1. Obtain the data and upload it to your DivBase project¶
First we need download the files from EVA to our local computer. We can do that from the ENA homepage with a web browser, or from the terminal with a tool like curl or wget:
curl -o mgp.v3.snps.rsIDdbSNPv137.vcf.gz ftp://ftp.sra.ebi.ac.uk/vol1/analysis/ERZ022/ERZ022025/mgp.v3.snps.rsIDdbSNPv137.vcf.gz
On the terminal, log in to DivBase:
divbase-cli auth login <USER_EMAIL>
We then need to upload the file to the DivBase project. If the project you want to upload to is your default project, you can skip --project <YOUR_DIVBASE_PROJECT_NAME>, but otherwise you will need to specify that.
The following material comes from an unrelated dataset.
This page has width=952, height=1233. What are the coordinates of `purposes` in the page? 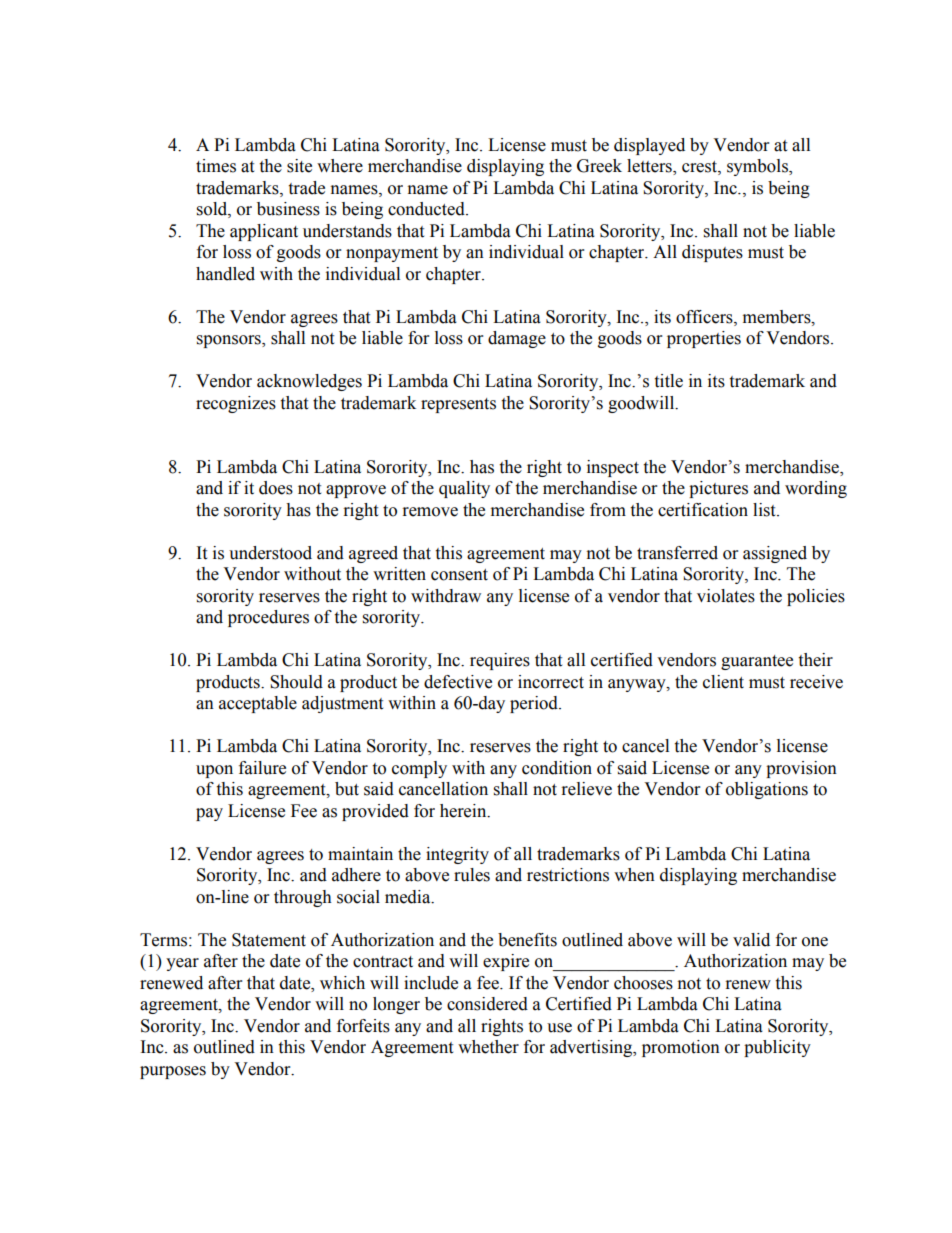 It's located at (173, 1072).
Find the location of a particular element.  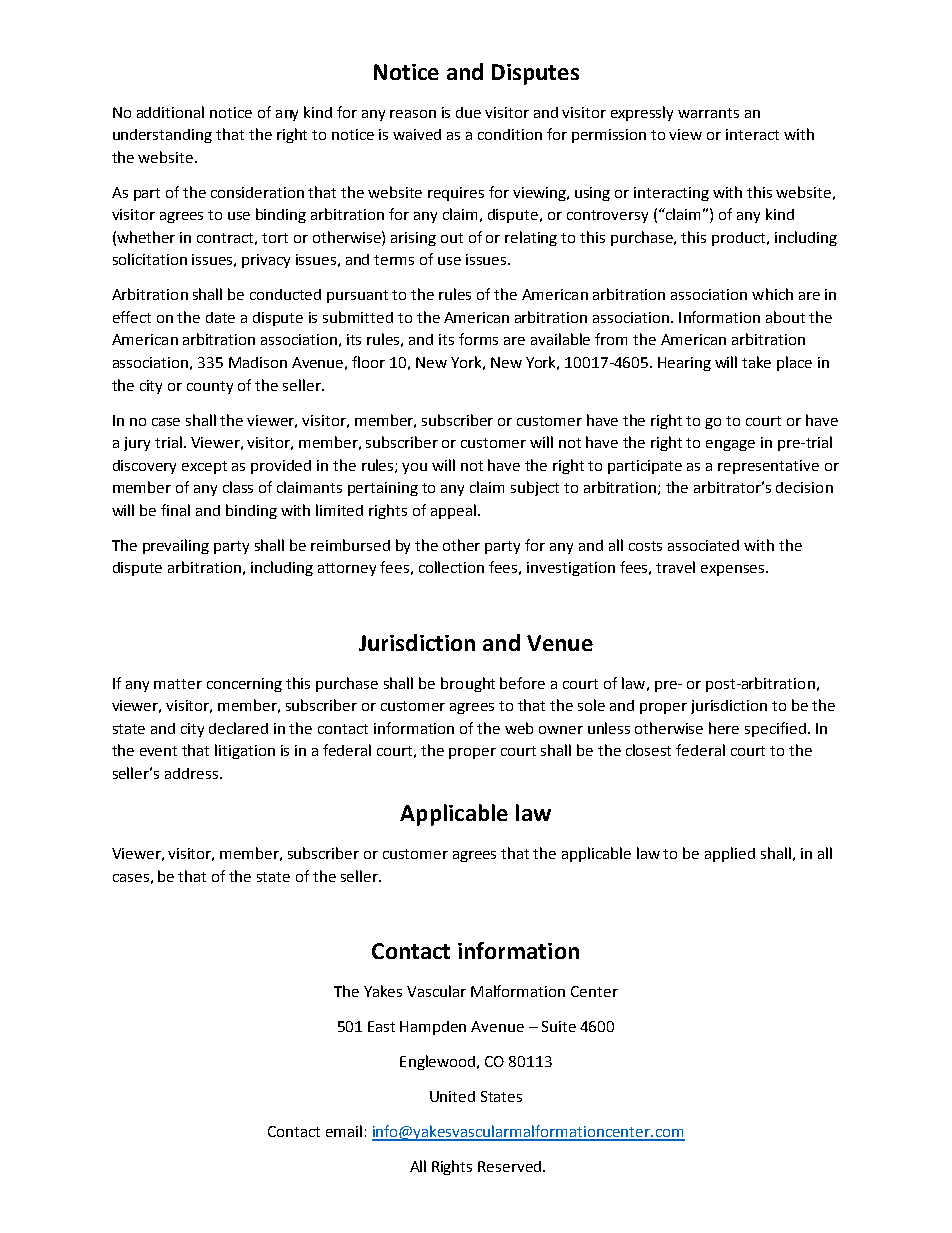

here is located at coordinates (724, 728).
divbase-cli files upload mgp.v3.snps.rsIDdbSNPv137.vcf.gz --project <YOUR_DIVBASE_PROJECT_NAME>
For the sake of demonstration, we can create a sidecar metadata file for the 18 samples in this dataset so that we can use that for the query. In fact, a file prepared for this demo can be downloaded from the DivBase repo with:
curl -o tutorial_mock_metadata_mgpv3snps.tsv https://raw.githubusercontent.com/ScilifelabDataCentre/divbase/refs/heads/docs-on-queries/tests/fixtures/tutorial_mock_metadata_mgpv3snps.tsv
TODO update the TSV url when it has been merged to main.
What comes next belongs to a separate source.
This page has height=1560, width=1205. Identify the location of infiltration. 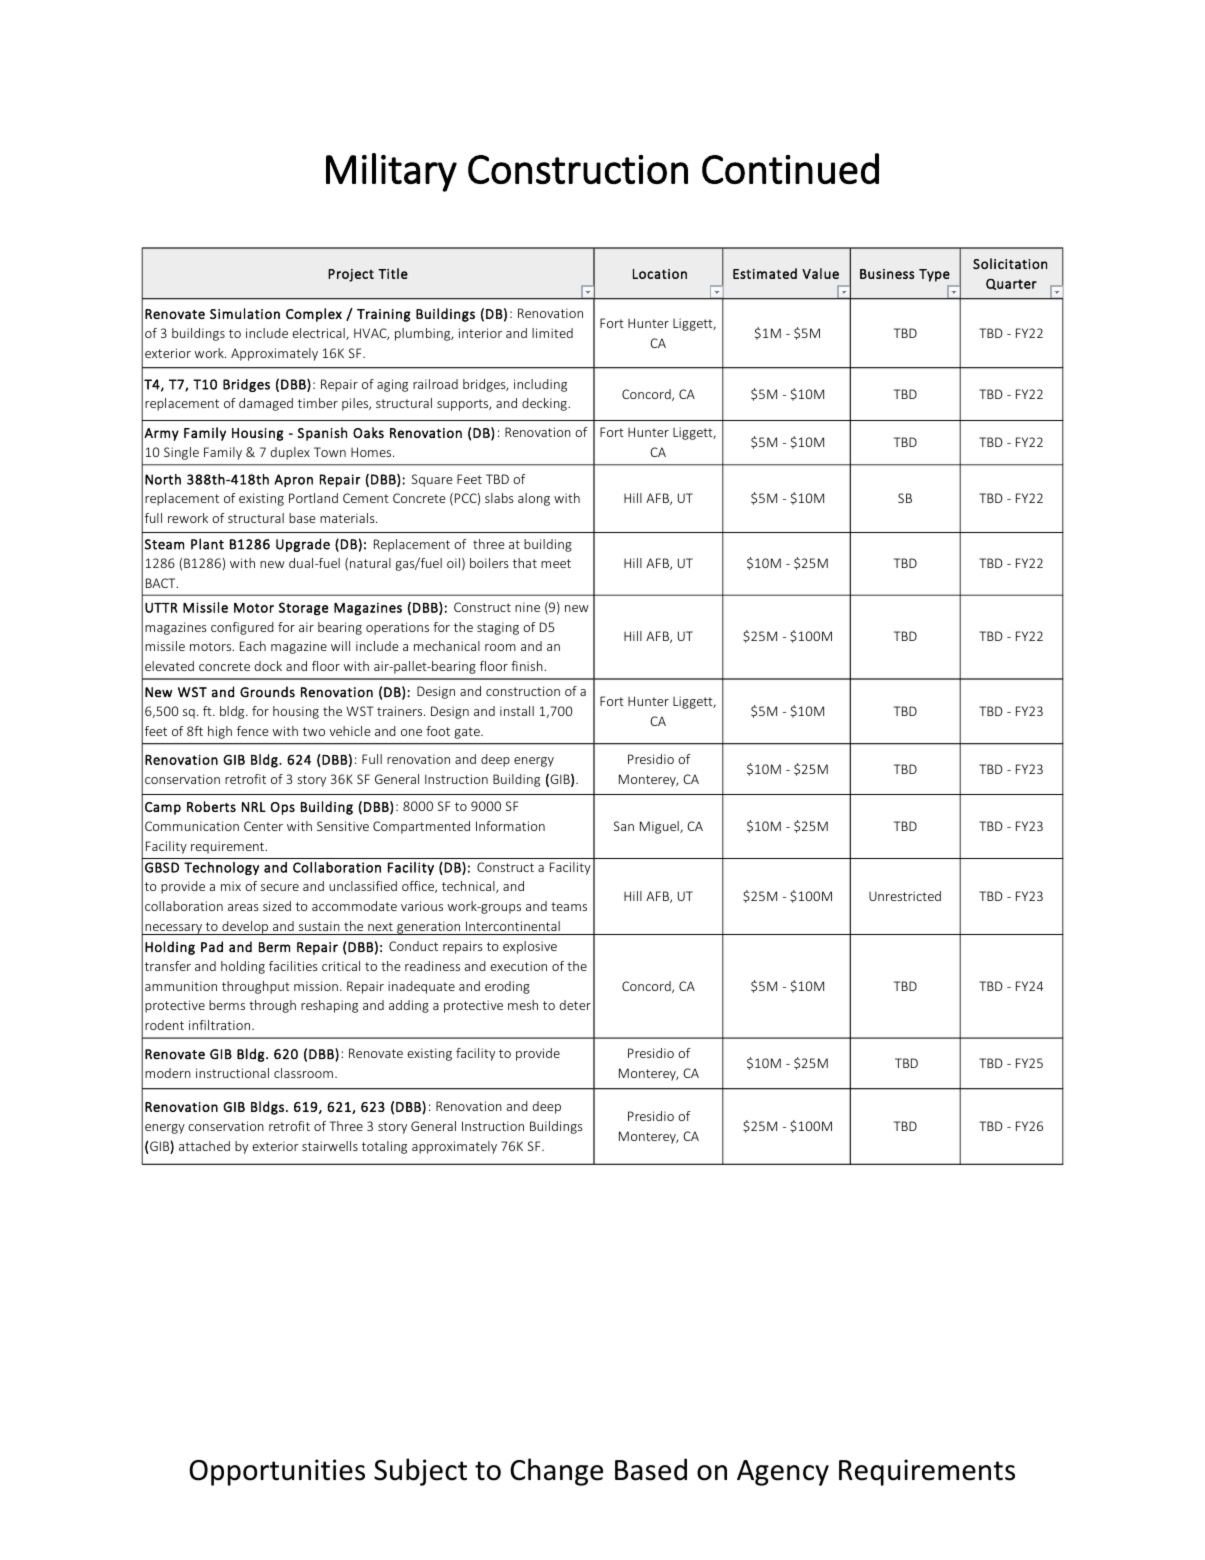
(221, 1025).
And then upload it to the DivBase project with:
divbase-cli files upload tutorial_mock_metadata_mgpv3snps.tsv --project <YOUR_DIVBASE_PROJECT_NAME>
With this, we are set in terms of the files we need in the DivBase project to be able to run the query.
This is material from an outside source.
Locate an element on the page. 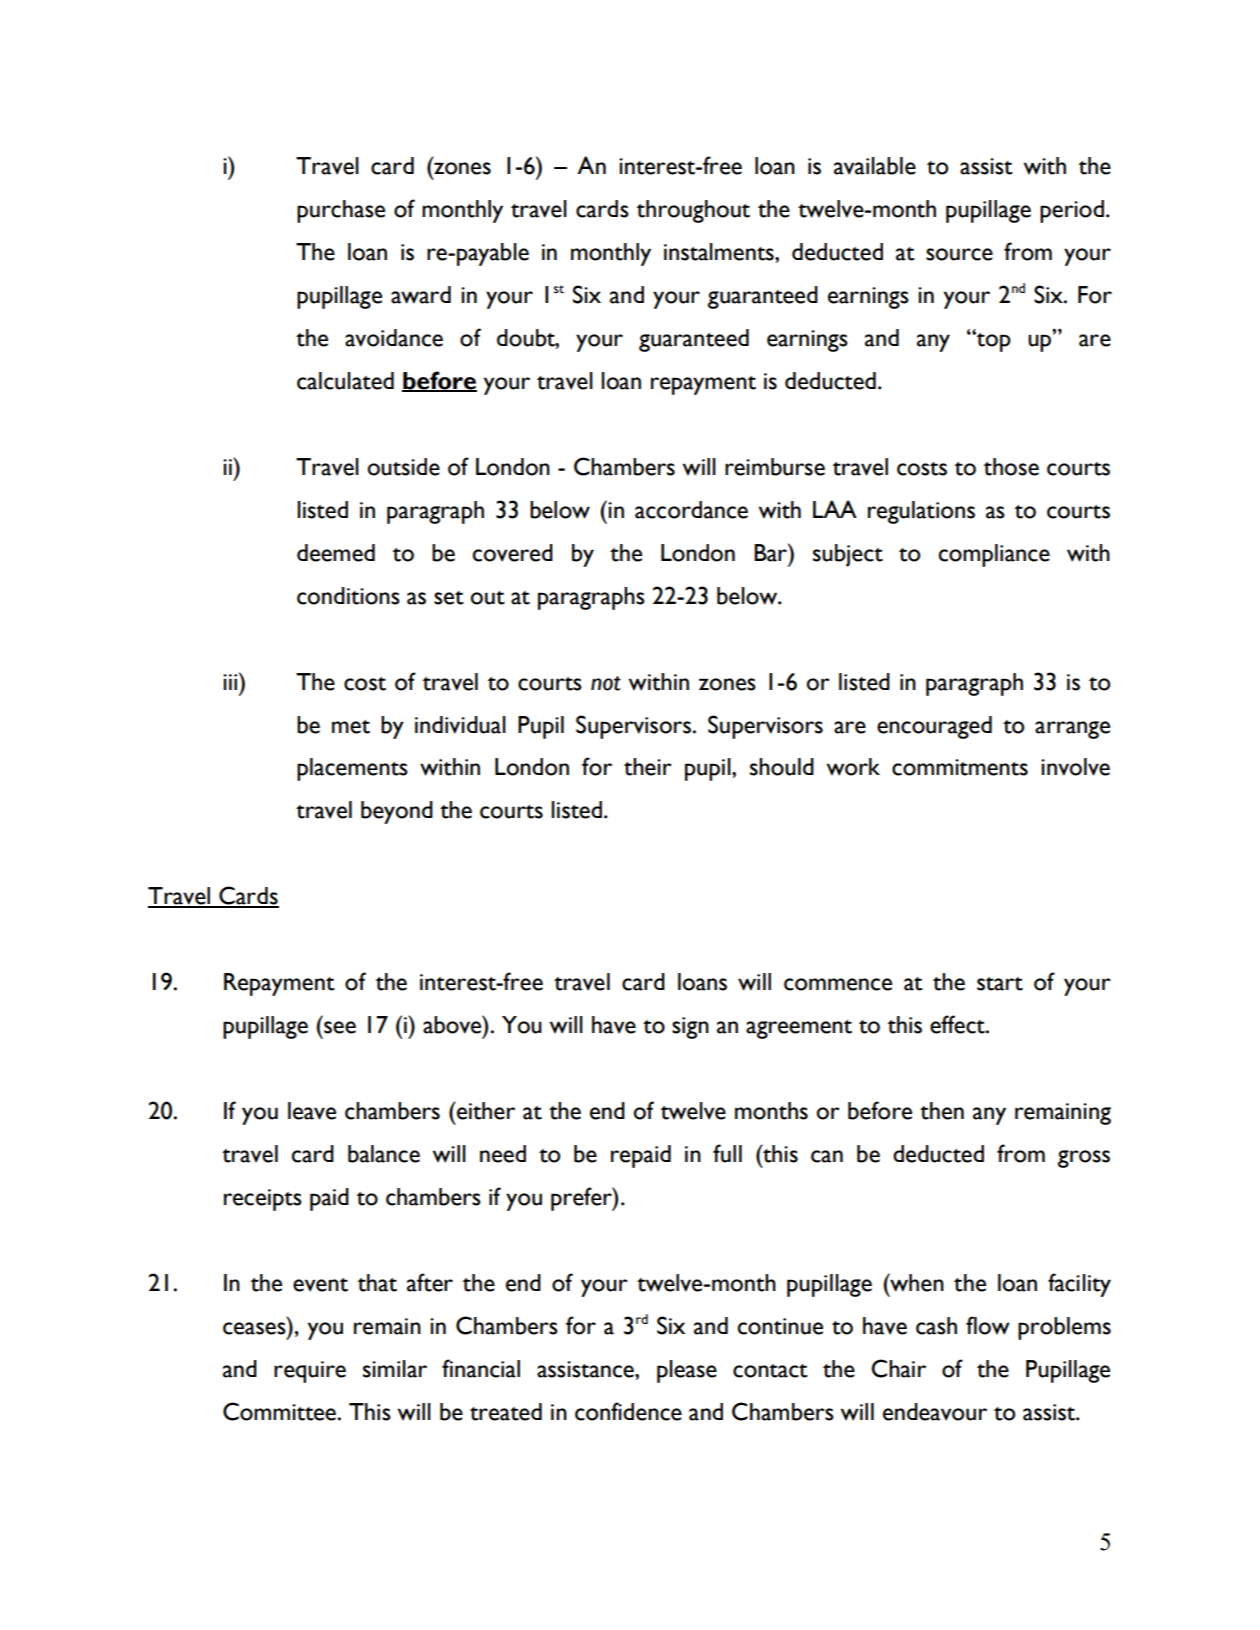 Image resolution: width=1260 pixels, height=1630 pixels. commitments is located at coordinates (960, 767).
A comment on the mock sidecar metadata TSV¶
If we look at the first few lines of this TSV, we see that the first column has the SAMPLE IDs from the VCF. There is a column for population grouping, and a column for the geographical area the sample comes from. All of this is made up for the tutorial, just to illustrate what a sidecar metadata file can look like. We will use the Area column later on to subset on samples.
head tests/fixtures/tutorial_mock_metadata_mgpv3snps.tsv
#Sample_ID Population Area
129P2 1 North
129S1 2 East
129S5 3 South
AJ 4 West
For comparison, we can inspect all the samples in the VCF with:
# On MacOS, use gzcat instead of zcat
zcat mgp.v3.snps.rsIDdbSNPv137.vcf.gz | grep "#CHROM"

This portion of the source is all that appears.